I asked everyone to calculate the Surface Area.  Really this was just a check for me to see if we understood surface area… the problem for the day was coming up.

However, as I walked around, I realized something VERY unusual.  EVERYONE got the answer of 250… but not everyone did it correctly.  Let me show you:

 

SA and V 3

Take a look at the 2 answers above.  Some students calculated the Surface Area correctly at 250 units squared… and others calculated 250 units cubed (they found the volume).

I apologized to the class for giving them the worst problem ever… THE ONLY POSSIBLE rectangular prism that has the same surface area as volume.  Then one student commented, “Is that the only possible prism?”  

I didn’t know the answer, so we started seeing if it was the only possible prism.

Over the next 100 minutes, every student in the class, some in pairs, some on their own, started drawing prisms and calculating the surface area and volume.

Eventually, a student told me that one of the dimensions couldn’t possibly be a 1.  I asked him to prove it… After a few minutes he showed me several examples with numbers that were small or large.  He attempted to find the limits:

SA and V

He explained to the class that if there is a 1 as any of the dimensions, the Surface Area would always be larger.   We explored why that happens.

Minutes later, another student told me that it was impossible to have a 2 as one of the dimensions.  I asked her to prove it… She showed me the work that she had completed and shared it with the class.

SA and V2

She explained that the numbers were getting close if she chose 2 of the numbers identical, but the end pieces of the shape would always add up to more than the volume would.

After lots of trial and error… guessing and refining ideas, several students started finding possible prisms that also had the same Surface Area and Volume…

The class started noticing a pattern between the dimensions and found limits between the smallest and largest possible prisms…  

By the end of class, all students had calculated dozens of surface areas and volumes… all students were making conjectures or testing out the conjectures of others.

My original problem, which I intended as a quick warm-up was not a quality engaging problem.  However, I want you to think about what made this lesson better?

WHO posed the problem that day?  Did this have something to do with the shared responsibilities that happened later in the lesson?

What if I just moved on?  would the learning have been as rich?

Think about how the students picked the shapes they were testing?  Some students worked in teams to work strategically… others made their own conjectures and followed those patterns.

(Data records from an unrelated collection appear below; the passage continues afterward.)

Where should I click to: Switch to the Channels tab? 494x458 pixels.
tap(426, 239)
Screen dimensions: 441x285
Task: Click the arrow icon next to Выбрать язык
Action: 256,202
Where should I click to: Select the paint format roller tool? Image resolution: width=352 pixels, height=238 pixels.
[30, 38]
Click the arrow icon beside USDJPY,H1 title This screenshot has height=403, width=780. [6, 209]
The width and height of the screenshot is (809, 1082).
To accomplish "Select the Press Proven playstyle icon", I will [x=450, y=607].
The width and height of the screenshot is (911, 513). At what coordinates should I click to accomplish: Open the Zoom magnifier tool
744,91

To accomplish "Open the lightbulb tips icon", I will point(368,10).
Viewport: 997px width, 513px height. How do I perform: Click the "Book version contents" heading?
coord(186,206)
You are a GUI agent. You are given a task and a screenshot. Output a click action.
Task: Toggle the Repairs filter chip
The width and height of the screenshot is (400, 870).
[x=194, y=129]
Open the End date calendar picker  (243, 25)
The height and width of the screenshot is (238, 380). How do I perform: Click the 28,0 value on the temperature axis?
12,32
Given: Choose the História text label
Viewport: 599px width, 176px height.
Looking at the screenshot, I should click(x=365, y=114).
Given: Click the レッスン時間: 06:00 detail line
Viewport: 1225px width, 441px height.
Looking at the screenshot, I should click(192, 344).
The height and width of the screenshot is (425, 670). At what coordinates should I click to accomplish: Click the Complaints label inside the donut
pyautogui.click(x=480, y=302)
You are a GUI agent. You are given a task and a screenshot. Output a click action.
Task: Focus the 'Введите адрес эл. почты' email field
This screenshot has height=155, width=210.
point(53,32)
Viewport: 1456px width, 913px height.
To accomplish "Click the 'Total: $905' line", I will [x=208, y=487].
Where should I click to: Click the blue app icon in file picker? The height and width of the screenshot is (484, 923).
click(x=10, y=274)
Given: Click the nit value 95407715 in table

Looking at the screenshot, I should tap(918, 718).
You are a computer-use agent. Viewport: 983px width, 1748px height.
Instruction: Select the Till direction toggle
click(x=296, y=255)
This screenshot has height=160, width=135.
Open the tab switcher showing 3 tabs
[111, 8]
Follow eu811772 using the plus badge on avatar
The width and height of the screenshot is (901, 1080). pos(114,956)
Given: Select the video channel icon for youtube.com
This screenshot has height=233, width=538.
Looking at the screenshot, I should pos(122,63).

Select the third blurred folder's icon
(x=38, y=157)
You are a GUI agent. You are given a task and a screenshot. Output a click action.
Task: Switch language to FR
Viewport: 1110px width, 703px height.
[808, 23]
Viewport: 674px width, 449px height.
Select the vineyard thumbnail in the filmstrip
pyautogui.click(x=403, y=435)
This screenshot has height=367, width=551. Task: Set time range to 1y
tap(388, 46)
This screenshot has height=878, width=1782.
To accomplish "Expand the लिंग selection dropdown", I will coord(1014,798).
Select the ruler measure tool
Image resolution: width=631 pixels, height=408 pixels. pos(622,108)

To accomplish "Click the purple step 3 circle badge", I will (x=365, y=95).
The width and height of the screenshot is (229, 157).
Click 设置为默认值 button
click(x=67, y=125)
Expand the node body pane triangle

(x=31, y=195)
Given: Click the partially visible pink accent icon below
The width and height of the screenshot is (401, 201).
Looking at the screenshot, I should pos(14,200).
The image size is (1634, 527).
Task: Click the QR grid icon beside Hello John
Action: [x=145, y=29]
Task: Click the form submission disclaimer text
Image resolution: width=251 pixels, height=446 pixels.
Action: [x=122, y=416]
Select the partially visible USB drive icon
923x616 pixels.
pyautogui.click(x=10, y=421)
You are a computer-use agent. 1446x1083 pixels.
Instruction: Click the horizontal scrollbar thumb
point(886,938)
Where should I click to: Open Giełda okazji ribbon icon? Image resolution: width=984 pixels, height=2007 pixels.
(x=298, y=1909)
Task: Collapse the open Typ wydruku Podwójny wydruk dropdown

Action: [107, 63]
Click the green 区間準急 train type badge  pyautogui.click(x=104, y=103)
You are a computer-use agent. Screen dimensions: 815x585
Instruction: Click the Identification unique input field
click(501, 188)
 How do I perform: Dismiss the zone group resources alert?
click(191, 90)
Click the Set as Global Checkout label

In this lesson, choice was key, but the choices didn’t come from me… Students were working together to reach an ultimate goal, not in competition with each other…  Conjectures were made and tested, not because I told everyone to, but because it served our purpose!

I think about Dan Meyer’s “Real World vs Real Work” a lot.  Why were my students so engaged here?  There was NO real world connection.  That wasn’t what was motivating my students at all!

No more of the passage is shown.